TASK REQUIREMENTS —
Every line below between the line holding "This screenshot has height=376, width=1024." and the line holding "You are a computer-use agent. Image resolution: width=1568", inclusive, should be repeated exactly, and all other lines omitted.

──────── EXERCISE INPUT ────────

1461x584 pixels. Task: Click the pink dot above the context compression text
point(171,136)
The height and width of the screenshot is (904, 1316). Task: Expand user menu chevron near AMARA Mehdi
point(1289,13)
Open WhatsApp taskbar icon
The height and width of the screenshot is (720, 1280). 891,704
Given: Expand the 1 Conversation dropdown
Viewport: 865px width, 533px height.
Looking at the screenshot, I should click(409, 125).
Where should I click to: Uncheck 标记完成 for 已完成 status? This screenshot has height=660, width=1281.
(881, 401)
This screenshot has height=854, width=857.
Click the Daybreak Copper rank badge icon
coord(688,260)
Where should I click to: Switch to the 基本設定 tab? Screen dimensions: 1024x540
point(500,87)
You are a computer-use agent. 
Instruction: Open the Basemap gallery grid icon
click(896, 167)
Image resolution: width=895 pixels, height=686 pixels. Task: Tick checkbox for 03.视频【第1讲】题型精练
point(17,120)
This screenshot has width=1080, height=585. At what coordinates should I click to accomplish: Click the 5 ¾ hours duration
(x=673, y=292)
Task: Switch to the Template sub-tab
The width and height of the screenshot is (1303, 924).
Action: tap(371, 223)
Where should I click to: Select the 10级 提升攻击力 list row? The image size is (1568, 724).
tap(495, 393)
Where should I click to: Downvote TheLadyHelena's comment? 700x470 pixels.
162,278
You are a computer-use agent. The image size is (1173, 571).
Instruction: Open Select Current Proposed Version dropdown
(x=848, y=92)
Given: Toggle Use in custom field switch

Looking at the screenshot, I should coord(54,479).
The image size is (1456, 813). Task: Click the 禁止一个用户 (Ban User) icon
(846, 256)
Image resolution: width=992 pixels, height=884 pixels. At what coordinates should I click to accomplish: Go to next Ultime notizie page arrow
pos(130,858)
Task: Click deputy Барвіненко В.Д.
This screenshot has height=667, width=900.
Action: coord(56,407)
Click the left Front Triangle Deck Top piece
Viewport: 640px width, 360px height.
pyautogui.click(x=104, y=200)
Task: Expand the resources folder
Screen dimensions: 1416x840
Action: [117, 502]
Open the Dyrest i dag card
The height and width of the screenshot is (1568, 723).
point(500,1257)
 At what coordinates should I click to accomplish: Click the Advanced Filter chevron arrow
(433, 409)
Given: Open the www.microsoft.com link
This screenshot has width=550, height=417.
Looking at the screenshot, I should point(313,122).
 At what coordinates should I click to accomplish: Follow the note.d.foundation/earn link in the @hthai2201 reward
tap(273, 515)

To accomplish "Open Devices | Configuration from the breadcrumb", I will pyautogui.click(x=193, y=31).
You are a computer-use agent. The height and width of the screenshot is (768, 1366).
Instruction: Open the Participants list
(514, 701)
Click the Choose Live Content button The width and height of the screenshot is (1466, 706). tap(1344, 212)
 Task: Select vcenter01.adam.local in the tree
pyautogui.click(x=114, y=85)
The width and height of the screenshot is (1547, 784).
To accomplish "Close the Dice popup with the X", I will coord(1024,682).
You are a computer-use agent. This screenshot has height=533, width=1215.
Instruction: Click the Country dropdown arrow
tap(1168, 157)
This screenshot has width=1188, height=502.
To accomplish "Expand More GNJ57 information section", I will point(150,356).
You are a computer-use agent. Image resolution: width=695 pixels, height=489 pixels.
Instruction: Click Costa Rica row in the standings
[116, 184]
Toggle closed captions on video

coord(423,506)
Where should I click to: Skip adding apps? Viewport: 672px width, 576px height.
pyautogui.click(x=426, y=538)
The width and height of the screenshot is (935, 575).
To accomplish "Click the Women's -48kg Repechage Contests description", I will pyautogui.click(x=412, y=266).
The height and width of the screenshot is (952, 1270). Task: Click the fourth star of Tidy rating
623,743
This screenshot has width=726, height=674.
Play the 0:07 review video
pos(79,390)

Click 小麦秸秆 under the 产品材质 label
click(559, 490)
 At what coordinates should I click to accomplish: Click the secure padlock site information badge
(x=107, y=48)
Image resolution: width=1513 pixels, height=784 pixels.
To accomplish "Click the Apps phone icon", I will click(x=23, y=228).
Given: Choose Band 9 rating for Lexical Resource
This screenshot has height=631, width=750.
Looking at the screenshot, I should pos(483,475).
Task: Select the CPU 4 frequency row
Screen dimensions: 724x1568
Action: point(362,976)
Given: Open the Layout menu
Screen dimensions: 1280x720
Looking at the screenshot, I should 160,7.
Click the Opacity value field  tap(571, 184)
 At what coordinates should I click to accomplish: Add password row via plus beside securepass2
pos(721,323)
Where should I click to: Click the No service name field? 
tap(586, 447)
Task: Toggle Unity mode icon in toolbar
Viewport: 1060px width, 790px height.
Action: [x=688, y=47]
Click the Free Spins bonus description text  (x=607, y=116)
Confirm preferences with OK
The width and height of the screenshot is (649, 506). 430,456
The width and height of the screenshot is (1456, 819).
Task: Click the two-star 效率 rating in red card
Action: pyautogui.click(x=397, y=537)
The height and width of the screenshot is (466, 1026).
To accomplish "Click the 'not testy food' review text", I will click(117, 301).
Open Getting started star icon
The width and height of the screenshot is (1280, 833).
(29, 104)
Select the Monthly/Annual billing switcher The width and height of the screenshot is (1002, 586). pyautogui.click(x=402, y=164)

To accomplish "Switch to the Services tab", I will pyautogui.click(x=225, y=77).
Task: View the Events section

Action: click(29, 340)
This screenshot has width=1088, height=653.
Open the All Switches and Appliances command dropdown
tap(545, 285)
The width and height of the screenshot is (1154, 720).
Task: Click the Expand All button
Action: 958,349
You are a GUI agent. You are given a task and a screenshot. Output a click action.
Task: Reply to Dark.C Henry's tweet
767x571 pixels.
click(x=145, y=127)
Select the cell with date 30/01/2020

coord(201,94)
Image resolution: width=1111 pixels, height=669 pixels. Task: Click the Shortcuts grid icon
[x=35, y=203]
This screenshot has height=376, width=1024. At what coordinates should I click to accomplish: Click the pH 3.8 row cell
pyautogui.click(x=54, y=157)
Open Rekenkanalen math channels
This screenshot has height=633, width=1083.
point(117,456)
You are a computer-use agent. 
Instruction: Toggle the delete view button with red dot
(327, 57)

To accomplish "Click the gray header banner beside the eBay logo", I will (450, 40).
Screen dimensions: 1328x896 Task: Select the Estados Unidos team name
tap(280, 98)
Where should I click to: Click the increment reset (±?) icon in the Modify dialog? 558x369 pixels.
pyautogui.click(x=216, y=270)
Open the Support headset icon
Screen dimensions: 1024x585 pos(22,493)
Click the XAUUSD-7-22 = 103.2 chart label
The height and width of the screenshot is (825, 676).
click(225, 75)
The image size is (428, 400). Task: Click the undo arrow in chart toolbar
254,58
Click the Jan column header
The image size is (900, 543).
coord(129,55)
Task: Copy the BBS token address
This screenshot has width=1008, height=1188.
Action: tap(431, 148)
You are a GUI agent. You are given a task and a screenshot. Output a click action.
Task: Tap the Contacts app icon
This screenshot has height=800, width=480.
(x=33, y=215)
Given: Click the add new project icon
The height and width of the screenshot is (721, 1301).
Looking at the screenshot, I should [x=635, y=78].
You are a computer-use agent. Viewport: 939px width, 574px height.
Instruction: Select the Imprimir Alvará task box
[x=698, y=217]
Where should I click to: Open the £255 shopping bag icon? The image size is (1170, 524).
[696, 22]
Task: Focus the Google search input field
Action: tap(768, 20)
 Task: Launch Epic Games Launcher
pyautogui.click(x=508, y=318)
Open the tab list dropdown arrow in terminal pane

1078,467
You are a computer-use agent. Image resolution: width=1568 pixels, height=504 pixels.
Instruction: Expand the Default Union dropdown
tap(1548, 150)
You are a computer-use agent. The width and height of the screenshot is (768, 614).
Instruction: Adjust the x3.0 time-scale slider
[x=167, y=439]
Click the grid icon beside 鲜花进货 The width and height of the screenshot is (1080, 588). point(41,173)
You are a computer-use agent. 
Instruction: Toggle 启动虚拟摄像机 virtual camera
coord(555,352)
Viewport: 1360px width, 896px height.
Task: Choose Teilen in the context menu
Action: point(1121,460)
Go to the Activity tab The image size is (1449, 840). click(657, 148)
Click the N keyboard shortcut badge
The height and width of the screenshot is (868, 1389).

────────

FINAL ANSWER —
This screenshot has height=376, width=1024. At what coordinates should I click to accomplish: Click the pH 3.8 row cell
pyautogui.click(x=54, y=157)
Open Rekenkanalen math channels
This screenshot has height=633, width=1083.
point(117,456)
You are a computer-use agent. 
Instruction: Toggle the delete view button with red dot
(327, 57)

To accomplish "Click the gray header banner beside the eBay logo", I will (450, 40).
Screen dimensions: 1328x896 Task: Select the Estados Unidos team name
tap(280, 98)
Where should I click to: Click the increment reset (±?) icon in the Modify dialog? 558x369 pixels.
pyautogui.click(x=216, y=270)
Open the Support headset icon
Screen dimensions: 1024x585 pos(22,493)
Click the XAUUSD-7-22 = 103.2 chart label
The height and width of the screenshot is (825, 676).
click(225, 75)
The image size is (428, 400). Task: Click the undo arrow in chart toolbar
254,58
Click the Jan column header
The image size is (900, 543).
coord(129,55)
Task: Copy the BBS token address
This screenshot has width=1008, height=1188.
Action: tap(431, 148)
You are a GUI agent. You are given a task and a screenshot. Output a click action.
Task: Tap the Contacts app icon
This screenshot has height=800, width=480.
(x=33, y=215)
Given: Click the add new project icon
The height and width of the screenshot is (721, 1301).
Looking at the screenshot, I should [x=635, y=78].
You are a computer-use agent. Viewport: 939px width, 574px height.
Instruction: Select the Imprimir Alvará task box
[x=698, y=217]
Where should I click to: Open the £255 shopping bag icon? The image size is (1170, 524).
[696, 22]
Task: Focus the Google search input field
Action: tap(768, 20)
 Task: Launch Epic Games Launcher
pyautogui.click(x=508, y=318)
Open the tab list dropdown arrow in terminal pane

1078,467
You are a computer-use agent. Image resolution: width=1568 pixels, height=504 pixels.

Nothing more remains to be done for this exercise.